▸ TEXTE FOURNI:
===
Recommandation 3: Élaborer une stratégie commune pour promouvoir des politiques qui garantissent la compétitivité de nos secteurs manufacturiers.

Une stratégie commune serait axée sur l’identification des intérêts communs du Mexique et du Canada en matière de politiques de commerce et d’investissement, avec un accent particulier sur la fabrication et l’innovation qui soutiennent la transition vers l’énergie verte. Un des principaux objectifs de ce travail sera de s’assurer que ces politiques renforcent la compétitivité nord-américaine. Cette stratégie pourrait être un volet permanent du Dialogue économique de haut niveau entre le Canada et le Mexique.

Recommandation 4: Donner la priorité à un plus grand engagement des gouvernements infranationaux

La relation bilatérale Canada-Mexique est presque toujours abordée comme une relation entre deux entités. Étant donné que d’importantes activités de développement économique relèvent de la compétence des 32 États du Mexique et des 10 provinces et 3 territoires du Canada, des efforts devraient être déployés pour promouvoir un engagement accru entre ces gouvernements. Un tel effort pourrait consister à établir une conférence annuelle sur le modèle de la rencontre SEUS-CP (Alliance des États du Sud-Est des États-Unis et des provinces canadiennes de l’Est) qui réunit des États américains et des provinces canadiennes pour identifier les possibilités de commerce et d’investissement au niveau infranational. 

Recommandation 5: Accroître la collaboration entre les secteurs public et privé pour protéger les infrastructures intégrées contre les cyberattaques et autres menaces pour la sécurité

Le Mexique et le Canada doivent travailler ensemble pour améliorer la résilience de notre chaîne d’approvisionnement intégrée, de nos infrastructures de transport et énergétiques face à la hausse et à l’évolution des cyberattaques et autres menaces. Un échange accru d’informations et de renseignements entre les gouvernements et les entreprises permettrait de mieux protéger les infrastructures essentielles contre ceux qui veulent perturber ou désactiver les principaux réseaux transfrontaliers. Le Canada et le Mexique pourraient également envisager de créer un Dialogue de haut niveau sur la sécurité pour compléter notre Dialogue économique de haut niveau (DEHN) bilatéral nouvellement établi.
===
▸ DONNÉES DU CORPUS:
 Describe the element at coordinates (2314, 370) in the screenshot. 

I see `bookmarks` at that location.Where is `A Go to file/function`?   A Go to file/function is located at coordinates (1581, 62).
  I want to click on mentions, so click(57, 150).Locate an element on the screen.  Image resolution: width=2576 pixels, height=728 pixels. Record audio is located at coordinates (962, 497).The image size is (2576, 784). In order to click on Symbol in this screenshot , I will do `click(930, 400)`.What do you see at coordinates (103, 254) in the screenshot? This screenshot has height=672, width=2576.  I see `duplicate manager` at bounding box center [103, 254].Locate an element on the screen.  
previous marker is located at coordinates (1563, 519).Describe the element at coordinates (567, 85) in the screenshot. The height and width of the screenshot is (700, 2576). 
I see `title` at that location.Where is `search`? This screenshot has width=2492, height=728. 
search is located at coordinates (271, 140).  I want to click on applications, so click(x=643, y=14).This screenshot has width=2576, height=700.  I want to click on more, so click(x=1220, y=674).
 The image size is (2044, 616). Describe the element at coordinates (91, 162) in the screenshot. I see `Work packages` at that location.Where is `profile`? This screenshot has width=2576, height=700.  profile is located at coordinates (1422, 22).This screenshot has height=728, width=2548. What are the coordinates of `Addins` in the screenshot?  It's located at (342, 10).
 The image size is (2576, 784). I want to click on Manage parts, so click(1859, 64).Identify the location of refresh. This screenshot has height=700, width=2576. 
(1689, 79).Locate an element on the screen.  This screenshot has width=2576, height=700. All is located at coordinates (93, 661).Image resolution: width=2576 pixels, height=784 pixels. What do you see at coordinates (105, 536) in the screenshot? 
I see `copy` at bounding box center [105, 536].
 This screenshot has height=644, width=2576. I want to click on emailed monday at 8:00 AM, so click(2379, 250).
===
▸ TRAVAIL DEMANDÉ:
1 > Donnez l'intitulé complet de chaque recommandation du texte sur les recommandations Canada-Mexique, avec son numéro.
2 > Poursuivez le texte sur les recommandations Canada-Mexique après sa dernière phrase.
Le matériel n'a aucun rapport avec le texte sur les recommandations Canada-Mexique.

▸ RÉPONSES ATTENDUES:
1 >
Recommandation 3 : Élaborer une stratégie commune pour promouvoir des politiques qui garantissent la compétitivité de nos secteurs manufacturiers.
Recommandation 4 : Donner la priorité à un plus grand engagement des gouvernements infranationaux.
Recommandation 5 : Accroître la collaboration entre les secteurs public et privé pour protéger les infrastructures intégrées contre les cyberattaques et autres menaces pour la sécurité.

2 >
Recommandation 6:  Examiner la possibilité de créer un centre d’excellence virtuel bilatéral pour les entreprises dirigées par des femmes et des minorités

L’objectif du centre serait de fournir aux femmes, aux minorités et aux entrepreneurs autochtones ainsi qu’aux chefs d’entreprise des informations allant du développement des marchés et des réglementations en matière d’exportation et d’importation à la gestion de la chaîne d’approvisionnement. Il pourrait inclure des modules de formation sur la manière d’accéder aux capitaux d’investissement, aux programmes de diversification des fournisseurs et aux aides gouvernementales. Le programme des femmes exportatrices d’UPS Canada et l’Institut mexicain pour la compétitivité (Mexican Institute for Competitiveness) du CMN pourraient servir de modèles pour un programme bilatéral qui comprendrait également les PME minoritaires et autochtones. Le centre pourrait offrir des possibilités de mise en réseau B2B (business to business) où des contacts et des relations d’affaires pourraient être établis. 

Affaires mondiales Canada L’Accord Canada–États-Unis–Mexique: Évaluation de l’impact économique. 2020.

En plus de l’ACEUM, le Canada et le Mexique sont tous deux parties à l’Accord de partenariat transpacifique global et progressif (PTPGP) qui offre des possibilités supplémentaires aux investisseurs et aux exportateurs.